Time step and spatial resolution of Solargis meteorological parameters
|Meteorological parameter||Acronym||Unit||Time resolution||Spatial representation||Data source(s)|
|Air temperature at 2 metres (dry bulb)||TEMP||°C||1 hour||1 km||MERRA-2, CFSv2, and GFSprod|
|Relative humidity||RH||%||1 hour||1 km||MERRA-2, CFSv2, and GFSprod|
|Atmospheric pressure||AP||hPa||1 hour||1 km||MERRA-2, CFSv2, and GFSprod|
|Wind speed at 10 metres||WS||m/s2||1 hour||Original model||MERRA-2, CFSv2, and GFSprod|
|Wind direction at 10 metres||WD||°||1 hour||Original model||MERRA-2, CFSv2, and GFSprod|
|Precipitable Water||PWAT||kg/m2||1 hour||Original model||CFSR, CFSv2, and GFSprod|
|Snow water equivalent||SWE||kg/m2||daily||Original model||CFSR, CFSv2, and GFSprod|
|Precipitation||PREC||kg/m2||1 hour||Original model||CFSR, CFSv2, and GFSprod|
|Module temperature||TMOD||°C||10/15/30 mins||250 m||MERRA-2, CFSv2, and GFSprod + Global Tilted Irradiation from Solargis solar resource model|
Temperature data derived from the meteorological models are post-processed by Solargis to achieve improved accuracy and homogeneity over long time period. Overview of the post-processing methods applied are given below.

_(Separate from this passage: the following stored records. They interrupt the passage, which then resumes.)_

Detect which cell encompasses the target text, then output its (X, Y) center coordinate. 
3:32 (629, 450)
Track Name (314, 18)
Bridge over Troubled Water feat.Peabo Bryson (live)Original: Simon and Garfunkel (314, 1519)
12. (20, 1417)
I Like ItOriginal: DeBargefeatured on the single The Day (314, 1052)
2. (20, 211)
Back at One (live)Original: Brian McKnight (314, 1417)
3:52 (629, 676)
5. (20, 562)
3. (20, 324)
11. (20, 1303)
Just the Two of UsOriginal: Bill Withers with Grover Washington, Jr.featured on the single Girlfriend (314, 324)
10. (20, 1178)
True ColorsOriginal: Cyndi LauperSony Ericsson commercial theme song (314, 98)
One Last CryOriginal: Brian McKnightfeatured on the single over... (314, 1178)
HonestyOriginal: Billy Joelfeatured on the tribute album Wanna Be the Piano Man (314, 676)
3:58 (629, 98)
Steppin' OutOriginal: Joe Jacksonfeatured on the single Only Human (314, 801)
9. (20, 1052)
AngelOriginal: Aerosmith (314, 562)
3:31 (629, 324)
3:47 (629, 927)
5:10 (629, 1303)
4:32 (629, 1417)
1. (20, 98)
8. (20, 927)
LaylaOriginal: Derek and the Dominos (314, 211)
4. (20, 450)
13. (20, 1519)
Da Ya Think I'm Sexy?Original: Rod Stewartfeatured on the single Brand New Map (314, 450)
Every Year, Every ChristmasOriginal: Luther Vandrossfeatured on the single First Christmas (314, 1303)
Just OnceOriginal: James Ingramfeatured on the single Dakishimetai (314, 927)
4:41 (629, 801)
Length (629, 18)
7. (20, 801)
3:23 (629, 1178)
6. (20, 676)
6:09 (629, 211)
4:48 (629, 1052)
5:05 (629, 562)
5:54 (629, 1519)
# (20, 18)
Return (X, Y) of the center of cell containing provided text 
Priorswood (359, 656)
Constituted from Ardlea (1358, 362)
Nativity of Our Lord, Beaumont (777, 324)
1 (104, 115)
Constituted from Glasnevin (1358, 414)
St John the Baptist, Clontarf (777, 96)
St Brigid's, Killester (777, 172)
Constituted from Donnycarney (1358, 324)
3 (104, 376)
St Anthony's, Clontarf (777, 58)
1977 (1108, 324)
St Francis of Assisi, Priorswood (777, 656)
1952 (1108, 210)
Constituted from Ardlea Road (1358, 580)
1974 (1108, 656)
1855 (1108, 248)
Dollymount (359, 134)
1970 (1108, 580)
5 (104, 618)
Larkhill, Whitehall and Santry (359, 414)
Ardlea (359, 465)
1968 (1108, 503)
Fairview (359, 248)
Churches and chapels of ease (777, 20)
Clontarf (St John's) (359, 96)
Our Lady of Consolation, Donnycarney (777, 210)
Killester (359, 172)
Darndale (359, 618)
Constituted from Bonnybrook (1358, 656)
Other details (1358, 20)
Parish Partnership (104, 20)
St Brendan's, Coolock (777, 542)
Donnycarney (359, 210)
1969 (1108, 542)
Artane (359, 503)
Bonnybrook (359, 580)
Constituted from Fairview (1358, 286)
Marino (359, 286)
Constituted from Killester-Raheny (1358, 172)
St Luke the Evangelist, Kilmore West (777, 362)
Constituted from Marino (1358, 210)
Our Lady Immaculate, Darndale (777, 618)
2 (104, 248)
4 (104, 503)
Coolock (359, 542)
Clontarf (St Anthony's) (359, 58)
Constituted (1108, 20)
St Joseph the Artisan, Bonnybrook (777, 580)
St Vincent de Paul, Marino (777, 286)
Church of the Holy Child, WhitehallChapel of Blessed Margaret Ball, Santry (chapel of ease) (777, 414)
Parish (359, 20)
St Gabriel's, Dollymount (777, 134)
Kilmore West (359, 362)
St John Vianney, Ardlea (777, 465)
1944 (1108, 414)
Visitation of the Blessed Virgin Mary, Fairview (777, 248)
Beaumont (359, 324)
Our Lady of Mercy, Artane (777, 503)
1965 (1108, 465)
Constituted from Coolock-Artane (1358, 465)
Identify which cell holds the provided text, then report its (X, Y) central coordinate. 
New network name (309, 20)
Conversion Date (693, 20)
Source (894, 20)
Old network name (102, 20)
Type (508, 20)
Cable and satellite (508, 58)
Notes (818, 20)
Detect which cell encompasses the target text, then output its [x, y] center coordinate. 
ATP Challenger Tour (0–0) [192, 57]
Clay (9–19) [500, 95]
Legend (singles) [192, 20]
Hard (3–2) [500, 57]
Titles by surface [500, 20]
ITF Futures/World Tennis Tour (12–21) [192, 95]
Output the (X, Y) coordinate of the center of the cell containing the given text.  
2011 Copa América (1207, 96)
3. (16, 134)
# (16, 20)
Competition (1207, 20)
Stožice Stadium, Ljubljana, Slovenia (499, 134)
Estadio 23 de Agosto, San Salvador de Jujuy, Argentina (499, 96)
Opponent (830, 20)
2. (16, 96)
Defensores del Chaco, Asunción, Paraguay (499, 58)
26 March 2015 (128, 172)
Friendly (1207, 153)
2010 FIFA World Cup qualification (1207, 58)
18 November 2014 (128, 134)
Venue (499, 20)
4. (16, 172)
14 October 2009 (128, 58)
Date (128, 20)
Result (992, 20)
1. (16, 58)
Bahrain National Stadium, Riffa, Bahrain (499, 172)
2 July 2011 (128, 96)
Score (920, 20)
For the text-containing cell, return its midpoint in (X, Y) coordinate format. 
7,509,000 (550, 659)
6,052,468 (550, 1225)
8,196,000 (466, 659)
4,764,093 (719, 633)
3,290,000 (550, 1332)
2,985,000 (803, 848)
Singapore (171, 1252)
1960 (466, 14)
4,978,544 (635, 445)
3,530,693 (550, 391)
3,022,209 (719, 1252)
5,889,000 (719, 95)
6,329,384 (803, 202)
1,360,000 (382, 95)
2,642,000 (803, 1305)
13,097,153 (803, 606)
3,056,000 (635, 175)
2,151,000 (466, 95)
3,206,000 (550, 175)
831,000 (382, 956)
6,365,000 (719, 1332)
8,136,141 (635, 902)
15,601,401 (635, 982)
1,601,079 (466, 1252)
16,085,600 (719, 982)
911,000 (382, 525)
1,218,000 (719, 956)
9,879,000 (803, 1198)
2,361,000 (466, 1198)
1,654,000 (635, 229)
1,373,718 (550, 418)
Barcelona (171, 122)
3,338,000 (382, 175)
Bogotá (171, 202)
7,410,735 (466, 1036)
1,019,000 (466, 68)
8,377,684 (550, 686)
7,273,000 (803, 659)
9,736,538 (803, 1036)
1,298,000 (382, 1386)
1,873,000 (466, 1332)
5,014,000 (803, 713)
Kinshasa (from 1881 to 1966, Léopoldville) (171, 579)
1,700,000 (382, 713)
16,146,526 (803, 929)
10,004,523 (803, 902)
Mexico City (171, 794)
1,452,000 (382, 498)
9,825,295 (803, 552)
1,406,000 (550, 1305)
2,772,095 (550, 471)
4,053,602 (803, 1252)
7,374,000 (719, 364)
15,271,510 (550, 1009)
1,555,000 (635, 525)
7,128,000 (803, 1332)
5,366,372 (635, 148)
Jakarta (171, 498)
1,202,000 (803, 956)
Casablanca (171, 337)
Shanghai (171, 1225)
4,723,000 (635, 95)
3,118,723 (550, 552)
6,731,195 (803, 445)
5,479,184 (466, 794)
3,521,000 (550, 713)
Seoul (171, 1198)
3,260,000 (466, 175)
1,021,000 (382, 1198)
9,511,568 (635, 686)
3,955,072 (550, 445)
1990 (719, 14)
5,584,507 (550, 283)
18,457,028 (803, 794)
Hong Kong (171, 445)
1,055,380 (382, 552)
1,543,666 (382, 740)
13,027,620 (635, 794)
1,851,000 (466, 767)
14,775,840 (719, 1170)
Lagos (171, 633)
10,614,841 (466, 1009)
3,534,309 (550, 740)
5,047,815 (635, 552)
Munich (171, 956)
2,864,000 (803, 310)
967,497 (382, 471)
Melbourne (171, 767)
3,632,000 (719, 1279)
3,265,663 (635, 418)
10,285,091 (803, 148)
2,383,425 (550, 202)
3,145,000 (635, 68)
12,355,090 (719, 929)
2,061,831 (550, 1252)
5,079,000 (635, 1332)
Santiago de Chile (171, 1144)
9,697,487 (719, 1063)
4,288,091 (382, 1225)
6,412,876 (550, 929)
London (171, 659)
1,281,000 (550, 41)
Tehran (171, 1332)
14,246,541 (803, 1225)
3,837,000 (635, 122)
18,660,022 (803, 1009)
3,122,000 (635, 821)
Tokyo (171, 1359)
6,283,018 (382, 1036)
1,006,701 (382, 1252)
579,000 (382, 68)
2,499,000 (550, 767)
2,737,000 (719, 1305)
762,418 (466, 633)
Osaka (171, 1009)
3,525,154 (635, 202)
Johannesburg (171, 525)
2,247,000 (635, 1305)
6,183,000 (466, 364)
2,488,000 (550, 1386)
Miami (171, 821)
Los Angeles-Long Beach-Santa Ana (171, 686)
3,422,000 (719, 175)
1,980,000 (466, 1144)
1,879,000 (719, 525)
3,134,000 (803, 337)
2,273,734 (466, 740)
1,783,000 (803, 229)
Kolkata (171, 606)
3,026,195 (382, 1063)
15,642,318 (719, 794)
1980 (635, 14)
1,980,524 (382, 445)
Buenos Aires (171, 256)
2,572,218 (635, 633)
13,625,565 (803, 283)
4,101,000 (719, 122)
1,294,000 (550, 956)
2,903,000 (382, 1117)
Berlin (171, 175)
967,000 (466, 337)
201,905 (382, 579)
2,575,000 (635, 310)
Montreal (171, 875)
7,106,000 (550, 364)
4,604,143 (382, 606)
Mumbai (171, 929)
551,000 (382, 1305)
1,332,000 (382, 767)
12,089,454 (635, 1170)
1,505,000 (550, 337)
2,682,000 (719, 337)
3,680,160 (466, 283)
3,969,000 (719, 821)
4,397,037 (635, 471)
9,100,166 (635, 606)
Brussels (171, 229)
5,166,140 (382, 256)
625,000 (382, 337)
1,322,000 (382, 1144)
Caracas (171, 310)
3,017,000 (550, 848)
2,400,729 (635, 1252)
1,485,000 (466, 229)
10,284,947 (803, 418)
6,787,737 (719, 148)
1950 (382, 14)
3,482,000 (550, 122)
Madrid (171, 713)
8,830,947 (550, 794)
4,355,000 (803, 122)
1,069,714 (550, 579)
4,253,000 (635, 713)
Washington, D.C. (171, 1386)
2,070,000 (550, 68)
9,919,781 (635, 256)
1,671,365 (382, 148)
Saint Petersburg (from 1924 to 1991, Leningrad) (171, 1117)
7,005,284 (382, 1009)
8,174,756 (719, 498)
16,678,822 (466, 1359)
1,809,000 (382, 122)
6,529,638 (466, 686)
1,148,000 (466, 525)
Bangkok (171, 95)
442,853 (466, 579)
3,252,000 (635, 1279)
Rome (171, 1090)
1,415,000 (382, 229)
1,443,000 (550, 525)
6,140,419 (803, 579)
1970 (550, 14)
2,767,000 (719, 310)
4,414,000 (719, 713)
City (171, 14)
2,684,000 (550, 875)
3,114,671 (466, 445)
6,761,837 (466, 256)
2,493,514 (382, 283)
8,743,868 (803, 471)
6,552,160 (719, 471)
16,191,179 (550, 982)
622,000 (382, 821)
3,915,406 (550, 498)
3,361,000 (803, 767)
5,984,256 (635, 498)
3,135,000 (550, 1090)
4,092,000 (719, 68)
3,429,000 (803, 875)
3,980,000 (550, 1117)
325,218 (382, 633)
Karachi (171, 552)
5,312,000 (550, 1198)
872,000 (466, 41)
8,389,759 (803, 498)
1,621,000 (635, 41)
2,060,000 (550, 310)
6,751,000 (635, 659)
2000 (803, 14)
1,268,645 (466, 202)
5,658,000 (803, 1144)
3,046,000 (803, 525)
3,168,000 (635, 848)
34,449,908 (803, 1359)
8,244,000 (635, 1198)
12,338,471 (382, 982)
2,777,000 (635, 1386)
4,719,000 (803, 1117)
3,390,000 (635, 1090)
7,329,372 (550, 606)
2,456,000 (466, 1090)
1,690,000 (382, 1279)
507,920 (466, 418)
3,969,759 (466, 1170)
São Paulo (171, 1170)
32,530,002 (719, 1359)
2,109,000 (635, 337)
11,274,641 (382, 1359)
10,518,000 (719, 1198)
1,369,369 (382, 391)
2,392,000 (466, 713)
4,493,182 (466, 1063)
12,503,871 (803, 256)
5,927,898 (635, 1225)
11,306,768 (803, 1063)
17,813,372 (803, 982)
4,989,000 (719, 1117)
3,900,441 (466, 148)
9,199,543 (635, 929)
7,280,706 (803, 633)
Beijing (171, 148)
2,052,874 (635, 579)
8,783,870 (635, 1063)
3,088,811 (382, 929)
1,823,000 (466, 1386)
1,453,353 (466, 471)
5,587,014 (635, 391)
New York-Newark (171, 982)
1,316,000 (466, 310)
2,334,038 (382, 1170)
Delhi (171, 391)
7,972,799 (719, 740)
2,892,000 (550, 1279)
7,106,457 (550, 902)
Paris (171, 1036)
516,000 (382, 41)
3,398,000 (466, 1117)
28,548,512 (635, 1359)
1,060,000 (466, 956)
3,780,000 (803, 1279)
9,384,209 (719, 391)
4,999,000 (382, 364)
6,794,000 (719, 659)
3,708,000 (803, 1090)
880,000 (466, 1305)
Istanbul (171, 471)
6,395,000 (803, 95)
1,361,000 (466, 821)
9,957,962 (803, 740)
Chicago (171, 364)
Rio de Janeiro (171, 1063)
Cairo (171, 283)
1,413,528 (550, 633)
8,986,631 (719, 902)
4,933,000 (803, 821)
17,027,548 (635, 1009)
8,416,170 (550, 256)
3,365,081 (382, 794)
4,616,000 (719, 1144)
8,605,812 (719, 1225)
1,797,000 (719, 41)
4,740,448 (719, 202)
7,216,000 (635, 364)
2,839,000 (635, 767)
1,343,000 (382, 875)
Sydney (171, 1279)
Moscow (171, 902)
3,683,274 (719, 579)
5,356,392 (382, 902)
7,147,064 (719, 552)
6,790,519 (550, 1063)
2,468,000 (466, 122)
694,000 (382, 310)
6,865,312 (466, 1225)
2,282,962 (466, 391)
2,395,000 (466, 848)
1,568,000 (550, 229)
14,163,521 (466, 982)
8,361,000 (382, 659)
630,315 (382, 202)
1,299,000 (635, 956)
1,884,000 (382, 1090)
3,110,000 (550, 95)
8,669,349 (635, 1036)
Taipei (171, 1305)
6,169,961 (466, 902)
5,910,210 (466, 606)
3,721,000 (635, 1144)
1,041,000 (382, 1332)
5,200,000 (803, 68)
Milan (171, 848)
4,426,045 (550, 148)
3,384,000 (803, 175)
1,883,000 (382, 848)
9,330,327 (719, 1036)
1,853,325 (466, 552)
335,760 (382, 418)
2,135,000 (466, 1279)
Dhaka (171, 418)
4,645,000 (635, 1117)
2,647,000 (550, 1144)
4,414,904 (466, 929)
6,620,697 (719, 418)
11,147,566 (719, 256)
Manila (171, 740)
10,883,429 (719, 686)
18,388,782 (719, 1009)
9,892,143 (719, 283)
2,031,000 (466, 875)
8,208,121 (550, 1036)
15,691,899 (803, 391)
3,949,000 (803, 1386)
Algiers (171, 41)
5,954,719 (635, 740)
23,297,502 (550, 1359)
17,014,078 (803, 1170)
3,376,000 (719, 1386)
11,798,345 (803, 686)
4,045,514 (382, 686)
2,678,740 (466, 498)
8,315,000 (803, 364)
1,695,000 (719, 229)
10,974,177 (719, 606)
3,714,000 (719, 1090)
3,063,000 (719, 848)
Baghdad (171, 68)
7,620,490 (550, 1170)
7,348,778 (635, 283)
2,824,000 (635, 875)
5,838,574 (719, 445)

The original spatial resolution of temperature data derived from numerical weather models is too coarse to accurately represent temperature in regions with variations in elevation. This problem can be overcome if vertical rate of change in temperature is known. This rate is known as lapse rate. The lapse rate can change with time and from one location to another, it is influenced by weather patterns and local micro-climatic and topographic features. Normally, the temperature decreases as the site's altitude increases. However, near the surface, occurrence of temperature inversion (temperature increase with increasing altitude) is not uncommon. This is the typical case over cold surfaces, for instance.
In addition to temperature at 2 meters over the surface, weather models also provide temperature data at every model layer from the surface to the top of the atmosphere. Using the vertical profiles of temperature, a simplified parameterization of the vertical change of temperature is devised. The lapse rate calculated is then used for spatial downscaling of temperature data to 1 km resolution.
Homogeneization of MERRA-2 and CFSv2 datasets
Historical archive of air temperature data in the Solargis database is derived from 2 numerical weather models – MERRA-2 (for period up to 2010) and CFSv2 (for period 2011 onwards). At many locations worldwide, there is a non-negligible jump between the MERRA-2 and the CFSv2 temperature trends which appears unreal. In order to achieve a homogenized time series of temperature data (from 1994 to present time) a pixel-wise linear transformation of the MERRA-2 data to match the CFSv2 values has been done. This has been accomplished using the MERRA2 dataset as an underlying reference since it also covers the period for which CFSv2 outputs are available.
Unbiasing of MERRA-2/CFSv2 data
Despite the corrections discussed above, temperature data still contains, in general, some biases. These biases can be seen as either local-scale biases or large-scale biases. The former are biases produced by local features in the surroundings of the site of interest (e.g., topography, proximity to water reservoirs...) that are not resolved by the NWP models. On the contrary, large-scale biases are present and systematic over wider areas, such as over countries or continents. These are most typically produced by modelling issues and to some extent have been corrected by Solargis.
Ground measured temperature data from reliable sources have been used as a reference to correct the large-scale biases in the CFSR/CFSv2 database. The local-scale biases can also be corrected by Solargis - however this is a time intensive exercise and therefore only done on request as part of site specific resource assessment studies (offered as a consultancy service by Solargis).